Mal nos apanha na rua, sem
inibição de espécie alguma, esta invasora
prega-nos com um ósculo nos lábios. Mas, nestes beijos entediados de cola-cola e húmidos, não se fica por
aqui. Toca os cabelos, os olhos, as maçãs do rosto, o corpo todo. Pelo toque, parece
borrifar-nos de afecto esta filha da natureza. É boa amante, está de ver, assim
se possa aguentar o seu ímpeto libidinoso, obsessivo a raiar a luxúria. Para
nos livrarmos dela, a fazer lembrar certos velhos, como eu, que quando engatam
numa história é como o traçado da ferrovia, sempre cheia de desvios para novas
estações e apeadeiros, pedimos a todos os santinhos milagreiros com provas
dadas que façam qualquer coisa para fazer o corte e desligue a corrente, ou nos
mande para uma praia paradisíaca com um mar azul em fundo onde só o ruído das
ondas quebra o silêncio.
É certo que os poetas e as
mulheres solitárias adoram esta invasora.

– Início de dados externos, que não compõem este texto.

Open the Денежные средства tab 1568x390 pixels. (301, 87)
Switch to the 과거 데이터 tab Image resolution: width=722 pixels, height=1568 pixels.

Sempre que ela vem, os primeiros, os versejadores, correm para a folha em branco
em busca da primeira frase que os conduzirá a uma longa viagem pela memória
passada, pela constatação do presente e presciência do futuro. As segundas, as
mulheres sozinhas, colarão a face na vidraça e, olhando a rua, esperam
ansiosamente ver aparecer o seu príncipe montado num cavalo branco.
Esta chuva de verão é muito chata! Apesar
disso, de nos invadir este tempo quente, precisamos dela e, como alma colada em
nós, não a poderemos dispensar. Obrigatoriamente, teremos mesmo de gostar dela. Se assim é, seja!